Doma: Is this post-SPAC action a good investment?
In 2020, the US stock market has seen a flood of initial public offerings (IPOs) from companies merging with a special purpose acquisition company (SPAC), and 2021 has already seen double the number of IPOs based on SPAC last year. Among this deluge, Doma Holdings (NYSE: DOMA) stands out as an intriguing investment opportunity.
Doma went public in July through a SPAC merger with Capitol Investment Corporation V. The company offers a technology platform that automates many complex processes involved in real estate transactions.
As such, Doma operates in the real estate technology field, often referred to as proptech. Proptech companies seek to disrupt the many archaic procedures entrenched in the real estate industry.
So how is Doma doing in this business? Let’s take a look at the market opportunities and business performance of the proptech expert to understand the long-term potential of investing in their stocks.
Doma Market Opportunity
According to the Wharton School, the real estate sector is one of the few in the United States “to have created immense wealth with little or no know-how and technological interest”. The slow adoption of technology by the industry creates an opportunity for Doma to improve and modernize its real estate operations.
He currently focuses on the closing portion of real estate transactions, such as title, escrow and settlement services. The company charges a fee for these services, which is typical industry practice, but Doma has an advantage: the ability to streamline the closing process through its cloud-based software platform, which uses capabilities such as as data science and machine learning.
For example, Doma says its platform can reduce the typical securities underwriting process from three to five days to less than a minute. Its technology offers efficiencies such as automated title search, finding red flags such as privilege, and presenting this information to relevant parties involved in the real estate transaction.
Doma estimates that its focus area has a total addressable market opportunity of $ 23 billion, and that number may increase in the future. According to the National Association of Realtors, sales of existing homes in the United States topped 5 million last year with a median home price of $ 296,700. Estimates predict that home sales will exceed 6 million properties through 2022.
Doma sees success gaining ground in the real estate industry. Its client list includes massive banks such as chase away and Wells fargo. The explosive growth in revenues also illustrates the growing adoption of enterprise solutions by the industry.
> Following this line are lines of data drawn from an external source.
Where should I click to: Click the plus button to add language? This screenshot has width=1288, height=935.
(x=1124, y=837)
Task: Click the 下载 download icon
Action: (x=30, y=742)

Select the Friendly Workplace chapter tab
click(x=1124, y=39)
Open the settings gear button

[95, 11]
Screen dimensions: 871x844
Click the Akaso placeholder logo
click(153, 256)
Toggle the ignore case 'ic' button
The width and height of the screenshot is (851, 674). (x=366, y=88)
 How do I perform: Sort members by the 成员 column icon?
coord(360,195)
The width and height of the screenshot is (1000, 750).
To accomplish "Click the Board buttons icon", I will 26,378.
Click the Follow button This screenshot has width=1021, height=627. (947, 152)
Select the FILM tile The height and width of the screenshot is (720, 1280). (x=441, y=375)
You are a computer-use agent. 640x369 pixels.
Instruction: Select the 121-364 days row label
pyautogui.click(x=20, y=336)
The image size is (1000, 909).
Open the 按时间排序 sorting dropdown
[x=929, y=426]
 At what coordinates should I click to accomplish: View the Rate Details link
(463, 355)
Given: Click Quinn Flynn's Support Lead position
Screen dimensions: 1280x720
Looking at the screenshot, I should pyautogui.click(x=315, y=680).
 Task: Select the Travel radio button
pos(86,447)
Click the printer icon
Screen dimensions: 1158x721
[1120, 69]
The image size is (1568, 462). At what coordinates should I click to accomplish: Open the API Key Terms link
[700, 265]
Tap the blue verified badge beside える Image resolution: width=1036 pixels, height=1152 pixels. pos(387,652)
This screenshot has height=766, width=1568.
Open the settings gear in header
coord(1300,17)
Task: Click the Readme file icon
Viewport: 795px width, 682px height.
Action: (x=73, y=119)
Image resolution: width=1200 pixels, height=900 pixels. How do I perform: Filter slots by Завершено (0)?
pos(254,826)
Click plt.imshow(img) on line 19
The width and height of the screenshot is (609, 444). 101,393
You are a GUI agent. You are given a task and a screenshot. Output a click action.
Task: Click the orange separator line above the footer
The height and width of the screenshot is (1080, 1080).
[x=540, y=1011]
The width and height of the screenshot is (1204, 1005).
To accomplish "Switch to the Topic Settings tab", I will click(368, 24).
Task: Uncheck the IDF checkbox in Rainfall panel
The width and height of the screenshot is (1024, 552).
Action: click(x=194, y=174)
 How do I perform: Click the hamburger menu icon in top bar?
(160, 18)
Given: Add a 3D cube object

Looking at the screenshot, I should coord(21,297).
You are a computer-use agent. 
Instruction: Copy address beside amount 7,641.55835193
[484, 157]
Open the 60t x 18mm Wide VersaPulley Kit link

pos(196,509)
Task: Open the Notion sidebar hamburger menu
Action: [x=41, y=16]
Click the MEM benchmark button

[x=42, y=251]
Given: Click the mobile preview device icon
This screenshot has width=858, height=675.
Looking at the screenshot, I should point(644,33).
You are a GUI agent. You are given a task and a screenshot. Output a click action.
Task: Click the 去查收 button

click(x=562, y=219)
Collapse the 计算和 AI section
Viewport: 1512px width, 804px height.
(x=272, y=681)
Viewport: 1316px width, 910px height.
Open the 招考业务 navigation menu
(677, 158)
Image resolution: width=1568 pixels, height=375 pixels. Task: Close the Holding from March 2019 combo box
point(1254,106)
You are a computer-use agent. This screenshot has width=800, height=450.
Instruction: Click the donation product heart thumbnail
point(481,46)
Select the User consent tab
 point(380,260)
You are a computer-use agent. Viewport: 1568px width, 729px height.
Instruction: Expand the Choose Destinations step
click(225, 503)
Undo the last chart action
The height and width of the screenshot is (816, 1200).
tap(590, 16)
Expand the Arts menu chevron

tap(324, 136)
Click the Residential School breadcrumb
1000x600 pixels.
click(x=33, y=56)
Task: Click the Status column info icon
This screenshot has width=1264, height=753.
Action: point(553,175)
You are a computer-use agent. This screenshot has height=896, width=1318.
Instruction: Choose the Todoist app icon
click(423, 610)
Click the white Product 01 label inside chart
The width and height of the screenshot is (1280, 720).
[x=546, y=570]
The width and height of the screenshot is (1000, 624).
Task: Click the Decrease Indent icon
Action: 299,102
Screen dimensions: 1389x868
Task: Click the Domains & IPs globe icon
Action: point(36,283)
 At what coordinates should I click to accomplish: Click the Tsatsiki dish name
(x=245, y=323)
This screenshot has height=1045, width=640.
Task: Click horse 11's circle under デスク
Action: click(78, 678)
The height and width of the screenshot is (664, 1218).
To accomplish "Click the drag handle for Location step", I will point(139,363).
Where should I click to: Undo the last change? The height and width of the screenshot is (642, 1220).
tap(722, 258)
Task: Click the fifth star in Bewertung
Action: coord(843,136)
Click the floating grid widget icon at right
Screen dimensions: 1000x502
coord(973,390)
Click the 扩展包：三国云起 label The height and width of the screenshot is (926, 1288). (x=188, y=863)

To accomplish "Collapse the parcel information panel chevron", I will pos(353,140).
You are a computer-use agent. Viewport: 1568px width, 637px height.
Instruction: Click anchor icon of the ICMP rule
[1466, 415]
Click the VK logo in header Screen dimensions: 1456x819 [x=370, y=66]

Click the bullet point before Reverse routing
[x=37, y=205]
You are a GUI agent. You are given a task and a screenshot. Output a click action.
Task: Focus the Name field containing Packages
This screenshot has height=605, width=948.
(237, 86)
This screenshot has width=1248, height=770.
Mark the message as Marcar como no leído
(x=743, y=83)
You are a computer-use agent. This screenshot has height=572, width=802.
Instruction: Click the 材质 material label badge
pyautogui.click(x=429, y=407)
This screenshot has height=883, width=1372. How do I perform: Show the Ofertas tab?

In the second quarter, Doma generated revenue of $ 130 million, an increase of 29% over the previous year. In the first half of 2021, the company saw a 51% year-over-year increase in revenue to $ 257.8 million, from $ 171.2 million in 2020.
Further growth is to come. At the end of the second quarter, Doma’s underwriting services operated in 39 states, while its title and escrow operations were spread across 22 states. The company is working to expand its services to the rest of the United States
The company is aiming for even more opportunities in the years to come. Its platform is designed to extend beyond the closing of real estate transactions. Management intends to expand into other areas such as home appraisal and loan management processes.
Despite the growth, Doma is not perfect. The company recorded a net loss of $ 23.3 million in the second quarter. This is an increase from the net loss of $ 6.3 million last year.
The widening of the net loss is not, however, a red flag. Many tech companies operate at a loss for years to generate early growth before they reach profitability, and Doma is still a very young organization. The company was founded in 2016.
In addition, Doma’s balance sheet is healthy. Its total assets of $ 434.5 million in the second quarter exceeded total liabilities by $ 256.9 million, and it had $ 158.5 million in cash and cash equivalents.
Is Doma share a purchase?
Doma is a company with many positive points. He’s tackling an area ripe for disruption, and his growing year-over-year revenue shows the business is successful.
It forecasts 2021 annual revenue of at least $ 475 million. This would represent the third consecutive year of revenue growth, after $ 410 million in 2020 and $ 358 million in 2019. It may not be the kind of explosive growth seen in some young tech companies, but it This is to be expected given the slow pace of technology adoption by the real estate industry.
Doma’s financial health is strong and offers many opportunities for revenue growth in the years to come. These factors make this recent IPO a worthwhile investment.
This article represents the opinion of the author, who may disagree with the âofficialâ recommendation position of a premium Motley Fool consulting service. We are heterogeneous! Challenging an investment thesis – even one of our own – helps us all to think critically about investing and make decisions that help us become smarter, happier, and richer.